Text passage.
'''
The next question comes from Jamie Friedman of Susquehanna. Please go ahead.

Speaker 13

Hi. Congratulations on the excellent results here.

Hi, Jim.

Speaker 13

I just wanted to ask, the dynamic pricing was a big theme at Analyst Day. It continues to evolve. Maybe -- what percentage of your constituent’s transactions is dynamic pricing applicable? Is it only really in the digital environment? Where do you see that evolving to? Thank you.

That’s a great question. We did talk about that. We do see also is a big advantage dynamic pricing obviously, especially we can have dynamic pricing from where we are an agent with westernunion.com, but we also have retail dynamic pricing. So dynamic pricing is always a definition thing, how dynamic are you? Are you dynamic meaningfully, are you dynamic in quarterly or are you dynamic in country-wise or corridor-wise, bank-wise? And we do that; we are almost like an airliner in many -- some corridors, I would not say we are everywhere yet, we are really learning and adapting to the customer needs, we build this customer data, our data is getting even more intelligent day-by-day to understand and we are getting more influence with FX rate, the customer needs, is it if the customer loyalty, is it the corridor, is it processing fees, is it day by -- holidays. All these things we are putting in our system, and we are coming adapting the prices constantly to the customer needs, and that’s continued to grow. It’s only the beginning. It’s a journey, and I believe being in 200 countries with that’s huge.
'''
What the task requires. Extend the earnings call transcript about dynamic pricing, beginning right after its final sentence. The records that come after the text are not needed for this work.

Collected data.
'''
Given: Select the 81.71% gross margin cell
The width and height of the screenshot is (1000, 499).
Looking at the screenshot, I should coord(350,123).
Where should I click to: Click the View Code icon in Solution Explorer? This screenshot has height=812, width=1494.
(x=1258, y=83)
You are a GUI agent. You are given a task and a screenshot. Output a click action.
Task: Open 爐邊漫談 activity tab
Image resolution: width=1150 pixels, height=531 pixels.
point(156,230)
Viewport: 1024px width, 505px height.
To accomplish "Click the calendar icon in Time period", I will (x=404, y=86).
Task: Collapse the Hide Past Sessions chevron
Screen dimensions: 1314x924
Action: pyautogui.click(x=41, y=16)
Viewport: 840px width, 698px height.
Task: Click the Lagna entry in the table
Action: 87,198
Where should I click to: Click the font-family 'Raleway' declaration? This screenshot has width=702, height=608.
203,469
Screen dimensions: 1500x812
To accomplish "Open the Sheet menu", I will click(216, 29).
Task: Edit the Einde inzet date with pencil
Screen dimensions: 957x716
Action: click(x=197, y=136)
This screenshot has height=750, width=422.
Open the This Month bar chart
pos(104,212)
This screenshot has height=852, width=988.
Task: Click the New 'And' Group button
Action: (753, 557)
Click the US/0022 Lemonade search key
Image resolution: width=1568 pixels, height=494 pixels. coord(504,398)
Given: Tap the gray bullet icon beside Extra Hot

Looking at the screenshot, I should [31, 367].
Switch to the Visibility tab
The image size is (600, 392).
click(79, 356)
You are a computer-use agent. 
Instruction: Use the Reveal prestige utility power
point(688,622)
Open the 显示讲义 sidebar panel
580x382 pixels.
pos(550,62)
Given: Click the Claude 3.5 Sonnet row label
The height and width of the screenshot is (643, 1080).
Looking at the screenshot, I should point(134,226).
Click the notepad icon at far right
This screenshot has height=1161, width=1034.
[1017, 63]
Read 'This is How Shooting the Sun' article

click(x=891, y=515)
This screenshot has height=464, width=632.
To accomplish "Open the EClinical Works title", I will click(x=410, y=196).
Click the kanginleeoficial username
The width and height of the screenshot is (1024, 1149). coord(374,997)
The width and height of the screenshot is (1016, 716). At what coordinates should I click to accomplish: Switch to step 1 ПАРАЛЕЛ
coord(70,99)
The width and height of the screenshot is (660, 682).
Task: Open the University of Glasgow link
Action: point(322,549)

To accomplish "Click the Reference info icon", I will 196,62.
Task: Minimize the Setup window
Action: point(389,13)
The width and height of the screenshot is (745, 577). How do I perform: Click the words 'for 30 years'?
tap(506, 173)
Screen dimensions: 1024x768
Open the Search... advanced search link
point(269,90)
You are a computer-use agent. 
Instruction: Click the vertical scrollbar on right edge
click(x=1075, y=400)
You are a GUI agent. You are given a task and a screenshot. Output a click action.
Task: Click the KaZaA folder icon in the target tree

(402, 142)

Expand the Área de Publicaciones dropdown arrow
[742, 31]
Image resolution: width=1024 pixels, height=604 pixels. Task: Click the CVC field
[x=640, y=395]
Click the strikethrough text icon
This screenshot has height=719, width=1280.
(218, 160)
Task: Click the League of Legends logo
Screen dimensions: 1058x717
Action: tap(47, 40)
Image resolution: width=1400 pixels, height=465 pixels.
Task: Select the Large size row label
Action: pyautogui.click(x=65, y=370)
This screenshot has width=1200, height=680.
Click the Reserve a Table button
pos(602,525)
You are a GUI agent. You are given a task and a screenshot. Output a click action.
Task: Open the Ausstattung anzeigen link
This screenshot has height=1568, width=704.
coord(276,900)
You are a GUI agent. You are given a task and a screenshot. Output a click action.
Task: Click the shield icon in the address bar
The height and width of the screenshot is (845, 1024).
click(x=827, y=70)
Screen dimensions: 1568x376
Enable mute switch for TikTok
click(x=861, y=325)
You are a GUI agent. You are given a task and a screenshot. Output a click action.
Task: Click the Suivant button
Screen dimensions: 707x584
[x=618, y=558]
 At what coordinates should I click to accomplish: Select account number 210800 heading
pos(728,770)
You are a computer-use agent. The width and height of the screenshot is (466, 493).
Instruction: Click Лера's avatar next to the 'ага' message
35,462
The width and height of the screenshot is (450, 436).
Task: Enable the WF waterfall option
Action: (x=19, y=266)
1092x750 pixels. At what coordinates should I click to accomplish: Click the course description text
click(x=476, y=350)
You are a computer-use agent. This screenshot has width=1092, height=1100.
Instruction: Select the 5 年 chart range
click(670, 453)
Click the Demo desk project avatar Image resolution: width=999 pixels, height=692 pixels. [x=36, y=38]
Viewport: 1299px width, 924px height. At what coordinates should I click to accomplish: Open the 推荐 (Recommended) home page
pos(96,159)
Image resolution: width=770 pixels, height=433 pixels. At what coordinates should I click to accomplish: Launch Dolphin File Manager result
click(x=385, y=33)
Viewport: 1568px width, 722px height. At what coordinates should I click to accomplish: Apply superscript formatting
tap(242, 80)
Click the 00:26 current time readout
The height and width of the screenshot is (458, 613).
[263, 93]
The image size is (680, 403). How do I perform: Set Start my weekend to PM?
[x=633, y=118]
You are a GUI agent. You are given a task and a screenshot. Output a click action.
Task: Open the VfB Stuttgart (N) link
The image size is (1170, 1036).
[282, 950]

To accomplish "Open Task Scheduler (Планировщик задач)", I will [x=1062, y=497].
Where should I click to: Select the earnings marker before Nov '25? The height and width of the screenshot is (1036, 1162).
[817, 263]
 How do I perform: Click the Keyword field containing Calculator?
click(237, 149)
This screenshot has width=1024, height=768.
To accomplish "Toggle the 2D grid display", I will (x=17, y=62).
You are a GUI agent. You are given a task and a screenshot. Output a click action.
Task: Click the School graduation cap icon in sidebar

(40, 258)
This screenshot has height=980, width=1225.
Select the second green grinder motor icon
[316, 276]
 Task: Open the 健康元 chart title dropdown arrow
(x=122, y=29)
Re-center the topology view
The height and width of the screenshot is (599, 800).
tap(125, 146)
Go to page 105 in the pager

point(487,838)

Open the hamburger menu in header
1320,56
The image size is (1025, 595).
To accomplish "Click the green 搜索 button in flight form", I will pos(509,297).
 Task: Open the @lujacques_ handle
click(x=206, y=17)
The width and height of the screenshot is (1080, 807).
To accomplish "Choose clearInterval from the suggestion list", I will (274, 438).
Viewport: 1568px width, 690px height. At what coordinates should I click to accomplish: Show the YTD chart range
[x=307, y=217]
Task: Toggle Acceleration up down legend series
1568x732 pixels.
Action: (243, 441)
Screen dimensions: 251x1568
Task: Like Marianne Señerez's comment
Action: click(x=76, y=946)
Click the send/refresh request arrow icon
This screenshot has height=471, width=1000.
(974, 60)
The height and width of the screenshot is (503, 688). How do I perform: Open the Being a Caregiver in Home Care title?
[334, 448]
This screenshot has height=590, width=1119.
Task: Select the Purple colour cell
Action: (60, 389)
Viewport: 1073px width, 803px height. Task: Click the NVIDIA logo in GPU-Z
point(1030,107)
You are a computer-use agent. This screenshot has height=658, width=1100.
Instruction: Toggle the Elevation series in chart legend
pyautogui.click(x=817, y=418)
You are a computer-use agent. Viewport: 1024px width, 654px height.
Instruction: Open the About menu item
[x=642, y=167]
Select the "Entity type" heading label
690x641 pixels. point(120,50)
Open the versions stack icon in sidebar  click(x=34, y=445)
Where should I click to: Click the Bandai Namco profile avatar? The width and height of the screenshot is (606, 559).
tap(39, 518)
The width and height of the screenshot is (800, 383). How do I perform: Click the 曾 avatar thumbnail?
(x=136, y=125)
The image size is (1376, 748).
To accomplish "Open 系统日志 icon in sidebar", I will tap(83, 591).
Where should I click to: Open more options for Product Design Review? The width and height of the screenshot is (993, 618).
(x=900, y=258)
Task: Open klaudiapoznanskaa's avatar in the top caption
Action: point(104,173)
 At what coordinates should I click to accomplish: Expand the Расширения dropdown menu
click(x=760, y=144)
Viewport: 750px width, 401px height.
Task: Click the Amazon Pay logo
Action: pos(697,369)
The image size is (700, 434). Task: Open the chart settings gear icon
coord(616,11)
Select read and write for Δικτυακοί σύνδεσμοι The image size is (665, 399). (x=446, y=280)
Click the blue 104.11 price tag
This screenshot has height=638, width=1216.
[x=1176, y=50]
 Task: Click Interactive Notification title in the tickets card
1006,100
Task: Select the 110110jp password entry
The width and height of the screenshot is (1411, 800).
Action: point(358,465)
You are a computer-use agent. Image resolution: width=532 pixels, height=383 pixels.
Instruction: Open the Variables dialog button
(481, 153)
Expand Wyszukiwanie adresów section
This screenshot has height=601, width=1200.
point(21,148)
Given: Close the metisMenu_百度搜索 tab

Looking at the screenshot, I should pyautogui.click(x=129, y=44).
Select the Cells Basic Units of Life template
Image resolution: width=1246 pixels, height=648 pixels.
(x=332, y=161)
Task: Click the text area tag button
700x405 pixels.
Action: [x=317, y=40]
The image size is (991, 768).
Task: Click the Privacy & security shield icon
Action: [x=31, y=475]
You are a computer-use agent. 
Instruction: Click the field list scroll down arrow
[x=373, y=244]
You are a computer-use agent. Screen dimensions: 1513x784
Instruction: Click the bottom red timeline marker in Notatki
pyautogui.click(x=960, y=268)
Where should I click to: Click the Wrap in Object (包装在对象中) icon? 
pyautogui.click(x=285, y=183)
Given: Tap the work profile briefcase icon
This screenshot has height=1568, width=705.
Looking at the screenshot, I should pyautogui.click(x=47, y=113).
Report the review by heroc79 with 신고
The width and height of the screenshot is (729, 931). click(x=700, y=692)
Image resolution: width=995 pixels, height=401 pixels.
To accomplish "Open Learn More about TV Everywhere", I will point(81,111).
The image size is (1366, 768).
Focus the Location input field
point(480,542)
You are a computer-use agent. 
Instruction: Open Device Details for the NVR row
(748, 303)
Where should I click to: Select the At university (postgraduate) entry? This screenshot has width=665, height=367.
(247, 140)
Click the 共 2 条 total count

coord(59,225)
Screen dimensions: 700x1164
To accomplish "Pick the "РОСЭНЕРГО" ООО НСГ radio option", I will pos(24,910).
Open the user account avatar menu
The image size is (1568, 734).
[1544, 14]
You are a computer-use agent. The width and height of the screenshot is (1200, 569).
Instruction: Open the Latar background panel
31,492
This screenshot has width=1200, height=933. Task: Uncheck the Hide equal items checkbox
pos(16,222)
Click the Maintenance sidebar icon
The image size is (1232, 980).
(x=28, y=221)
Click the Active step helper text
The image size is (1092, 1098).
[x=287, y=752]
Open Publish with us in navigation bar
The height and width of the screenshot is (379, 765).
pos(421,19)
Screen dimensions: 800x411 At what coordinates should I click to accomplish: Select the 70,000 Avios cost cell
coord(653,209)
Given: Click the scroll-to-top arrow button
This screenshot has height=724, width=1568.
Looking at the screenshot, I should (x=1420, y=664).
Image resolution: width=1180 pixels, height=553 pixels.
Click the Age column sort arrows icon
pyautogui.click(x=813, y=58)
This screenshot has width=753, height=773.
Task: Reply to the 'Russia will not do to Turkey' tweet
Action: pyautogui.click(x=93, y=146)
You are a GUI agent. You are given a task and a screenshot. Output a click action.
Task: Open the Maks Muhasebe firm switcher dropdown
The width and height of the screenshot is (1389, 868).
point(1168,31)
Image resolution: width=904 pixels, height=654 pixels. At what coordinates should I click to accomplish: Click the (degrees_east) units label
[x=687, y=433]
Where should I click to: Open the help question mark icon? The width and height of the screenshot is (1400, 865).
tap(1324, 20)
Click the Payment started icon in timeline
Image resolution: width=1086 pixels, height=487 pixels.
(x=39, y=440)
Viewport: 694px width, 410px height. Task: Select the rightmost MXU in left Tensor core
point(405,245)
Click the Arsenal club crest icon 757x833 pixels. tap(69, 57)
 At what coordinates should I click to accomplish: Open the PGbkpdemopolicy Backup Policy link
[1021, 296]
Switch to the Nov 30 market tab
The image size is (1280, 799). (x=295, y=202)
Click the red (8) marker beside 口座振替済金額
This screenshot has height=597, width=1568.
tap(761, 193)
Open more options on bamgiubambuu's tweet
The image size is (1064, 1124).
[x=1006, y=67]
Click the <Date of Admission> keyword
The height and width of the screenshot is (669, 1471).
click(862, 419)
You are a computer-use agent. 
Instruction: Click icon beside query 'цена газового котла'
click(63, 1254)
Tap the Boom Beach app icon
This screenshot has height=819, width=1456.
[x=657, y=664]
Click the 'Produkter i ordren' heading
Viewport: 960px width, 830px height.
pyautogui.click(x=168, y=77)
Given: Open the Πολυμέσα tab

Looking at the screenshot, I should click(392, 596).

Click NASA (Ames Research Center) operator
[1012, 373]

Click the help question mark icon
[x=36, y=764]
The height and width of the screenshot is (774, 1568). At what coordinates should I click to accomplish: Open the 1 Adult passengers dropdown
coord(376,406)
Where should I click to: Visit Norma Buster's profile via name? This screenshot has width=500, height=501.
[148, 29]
'''
Task output.
Operator

The next question comes from Ken Suchoski of Autonomous Research. Please go ahead.

Speaker 14

Hi. Good afternoon, Hik and Raj.

Hi, Ken.

Speaker 14

Thanks for taking my questions. Hey. I just wanted to follow-up on Ramsey’s question on Kroger, because we got this one a few times over the last couple of weeks, but that agreement shifted from an exclusive deal to a non-exclusive deal. I know most agents are below the 5% threshold. But I was curious what percentage of your total agent locations and transactions are under exclusive agreements today. And then I guess a follow-up on that is just how do you think about maintaining that share with Kroger, once Kroger brings in that second offering? Thanks a lot.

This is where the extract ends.